= Directions =
Give the listing below as a numbered list. Begin at its first line and stop after the line that contains "Action: [489, 34]", skipping blank lines and leaving the pictures out.

= Material =
====

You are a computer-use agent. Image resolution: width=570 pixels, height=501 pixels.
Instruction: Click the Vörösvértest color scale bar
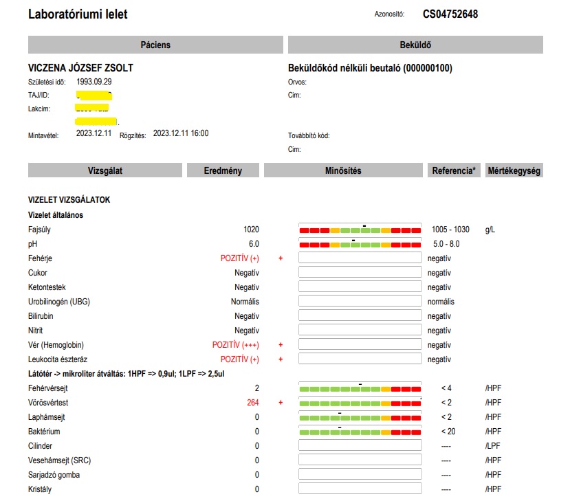(360, 403)
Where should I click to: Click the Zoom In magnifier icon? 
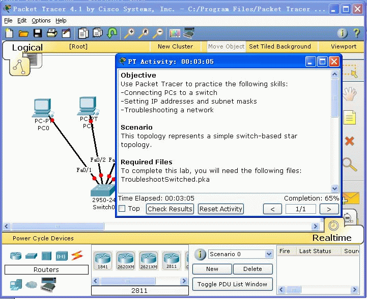click(x=129, y=34)

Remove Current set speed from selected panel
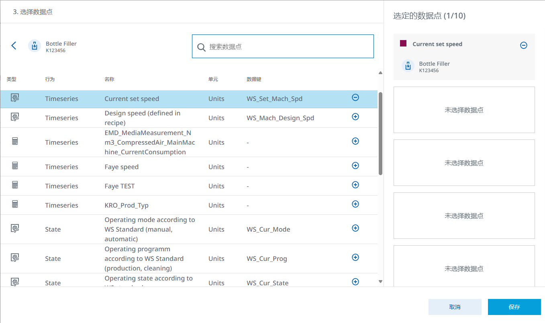523,45
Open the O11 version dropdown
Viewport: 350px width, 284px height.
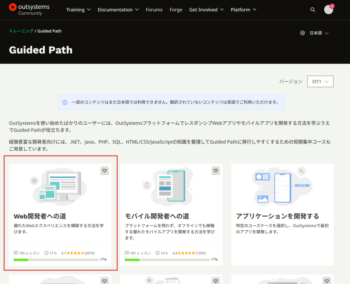point(320,81)
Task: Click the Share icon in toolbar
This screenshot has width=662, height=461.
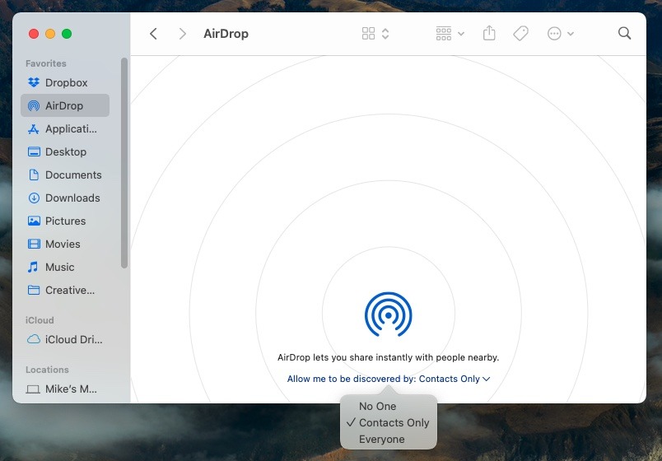Action: [489, 34]
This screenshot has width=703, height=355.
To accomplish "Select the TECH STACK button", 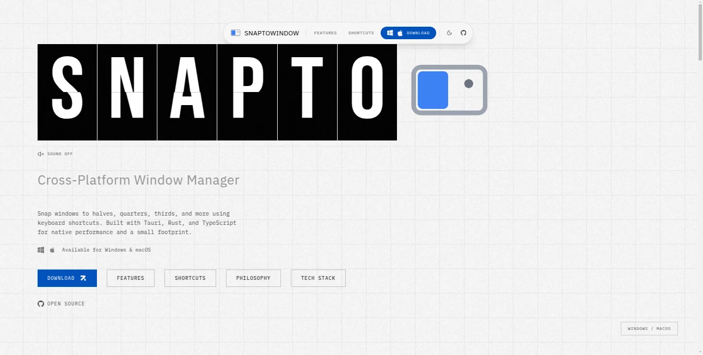I will (318, 278).
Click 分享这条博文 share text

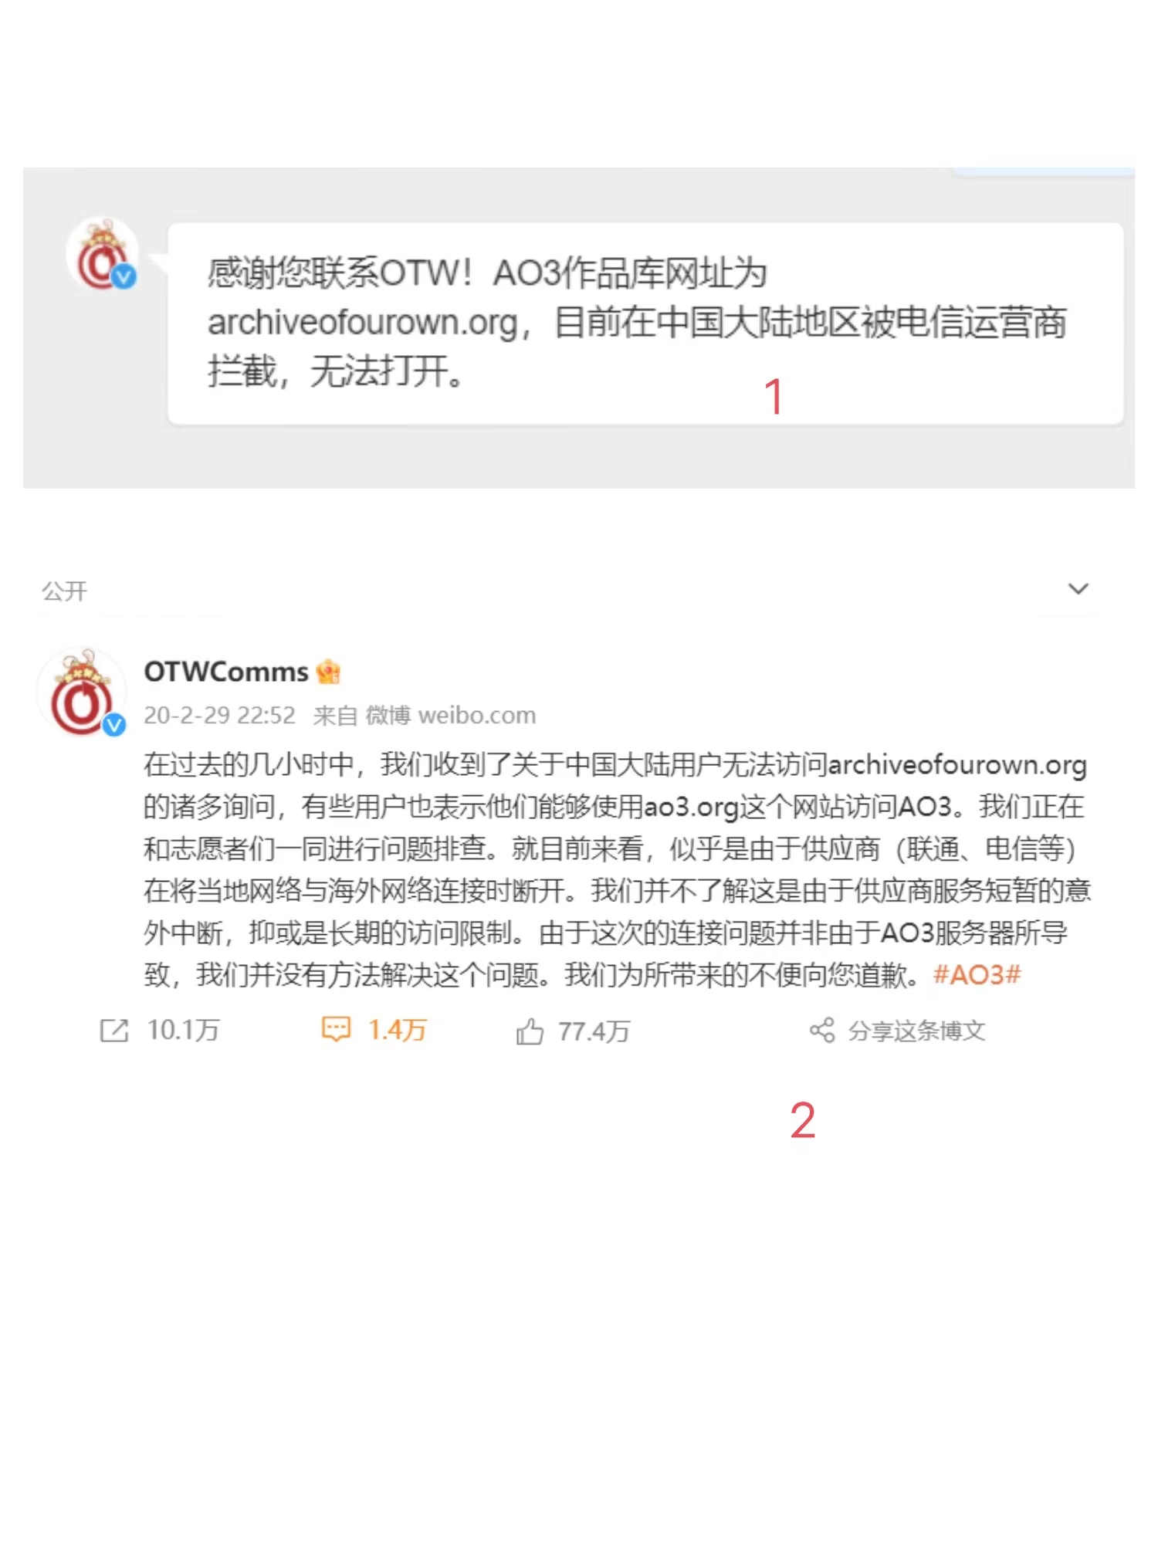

====

= Result for this exercise =
1. You are a computer-use agent. Image resolution: width=570 pixels, height=501 pixels.
2. Instruction: Click the Vörösvértest color scale bar
3. (360, 403)
4. Where should I click to: Click the Zoom In magnifier icon? 
5. click(x=129, y=34)
6. Remove Current set speed from selected panel
7. 523,45
8. Open the O11 version dropdown
9. Viewport: 350px width, 284px height.
10. point(320,81)
11. Task: Click the Share icon in toolbar
12. This screenshot has width=662, height=461.
13. Action: [489, 34]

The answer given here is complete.